◆ **TASK DETAILS**: The entries below are to be reproduced exactly, with their pictures omitted.

Saved data entries
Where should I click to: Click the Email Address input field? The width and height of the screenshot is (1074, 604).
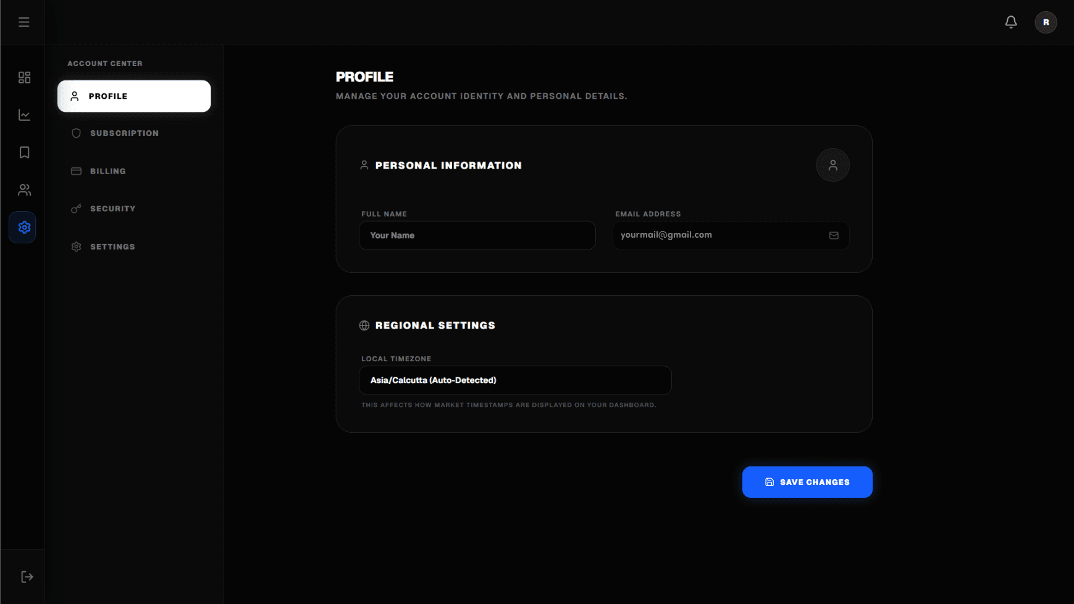(719, 235)
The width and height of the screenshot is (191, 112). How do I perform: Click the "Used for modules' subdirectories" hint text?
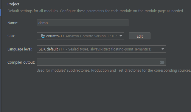[114, 70]
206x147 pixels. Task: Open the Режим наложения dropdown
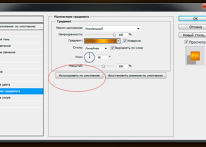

◆ **EXERCISE SOLUTION**:
Where should I click to: Click the Email Address input field? The width and height of the screenshot is (1074, 604).
(719, 235)
The width and height of the screenshot is (191, 112). How do I perform: Click the "Used for modules' subdirectories" hint text?
[114, 70]
206x147 pixels. Task: Open the Режим наложения dropdown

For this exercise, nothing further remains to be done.